** BEGIN Supplied passage **

# My meagerish collection



## gosh (Oct 17, 2011)

So I drug out everything minus infused sticks today, and spent the better part of 6 hours dating them and building a spreadsheet of inventory. >.<

Figured I'd snap a shot while everything was laid out (this was before I dated them). Sorry for the shitty quality, my phones camera obviously sucks.


----------



## Matt4370 (Jan 14, 2012)

Damn!! Meager?!?!


----------



## gosh (Oct 17, 2011)

Well.... I did say meagerish lol.

And compared to some of the pyschos around here, that's a drop in the bucket.


----------



## Mante (Dec 25, 2009)

Nice start Matt. LOL. :thumb:


----------



## usrower321 (Mar 27, 2011)

gosh said:


> Well.... I did say meagerish lol.
> 
> And compared to some of the pyschos around here, that's a drop in the bucket.


Great start! There are some great sticks in there.

Come back to this thread in a year and see if you meet those conditions :thumb:

I'm pushing a year on the forum and have gone slow compared to most and have a full 48qt, 100 count, and a 33qt being filled with a dark side box per month.

Resistance is futile.


----------



## horseshoe (May 29, 2011)

Your meager collection ain't so meager! Nice.


----------



## MarkC (Jul 4, 2009)

I hate it when someone promises a meagerish collection and they have more than I do...


----------



## stogiesn69 (Dec 28, 2011)

gosh said:


> Well.... I did say meagerish lol.
> 
> And compared to some of the pyschos around here, that's a drop in the bucket.


I'll gladly offer a straight up trade yours for mine.


----------



## Slowreaction (Aug 21, 2011)

Nice meager collection. Looks like some pretty good stuff in there.

** END Supplied passage **
** BEGIN Data excerpt **

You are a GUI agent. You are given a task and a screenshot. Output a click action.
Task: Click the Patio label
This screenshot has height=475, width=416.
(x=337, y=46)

** END Data excerpt **

* Set of tasks *
• 1. In the collection thread, how long did gosh spend dating everything and building an inventory spreadsheet?
• 2. Continue the collection thread with the next reply after its last post.
The data are separate material and are not part of the collection thread.

* Responses by task *
• 1. The better part of 6 hours.

• 2.
----------



## skfr518 (Jul 4, 2011)

Looking good there buddy, its amazing how quickly it expands


----------



## TonyBrooklyn (Jan 28, 2010)

Damn slippery slope ain't it.


----------



## 71r (Feb 5, 2012)

Nice start! Dont worry it will grow in no time.


----------



## stew (Jun 20, 2011)

Meager, I would say you are probably going down the slippery slope a littel faster that the average "Joe" here on Puff. Very Nice!!!


----------



## Ray126 (Jan 23, 2012)

Nice "stash" Matt!!!!.......Enjoy


----------



## gosh (Oct 17, 2011)

Hey thanks everyone! This slippery slope is a fun ride! :humble:


----------



## Machine (Feb 3, 2012)

You said meager? I wish I had that many, someday. Nice stash enjoy them.


----------



## DarrelMorris (Feb 7, 2012)

Wow! So that's what a "meager" collection looks like. I have a long way to go. I'd better get to work and earn some extra money for more cigars. :smoke:


----------



## Evonnida (Jun 1, 2010)

Nice stash... I really am feeling the need to start a database now.


----------



## Booyaa (Nov 6, 2010)

haha - good stash there mate, although meagerish is a bit hopeful. One row of that is double my stash. If you keep going for a couple of years at this rate you will be well in with some of the crazies on here! 

Some cracking smokes you have too, good quality and good numbers. Loving your work dude.


----------



## Napa Cab (Dec 27, 2011)

Nice stash where do you store all of it?


----------



## Oldmso54 (Jul 31, 2010)

Very nice Matt. You are well on your way. Quite nice and Well Done!!


----------



## GoJohnnyGo (Nov 19, 2011)

Napa Cab said:


> Nice stash where do you store all of it?


Yeah, I'm curious too. What's your method of climate control for all those bad boys.


----------



## gosh (Oct 17, 2011)

I built a smallish coolidor a couple months back that houses the majority of these ( http://www.cigarforums.net/forums/vb/cigar-pictures/303230-my-coolidor-build.html ) and then I load 20-30 at a time into a desktop 40ct humidor. Infused sticks gets their own humidor and don't ride in the coolidor.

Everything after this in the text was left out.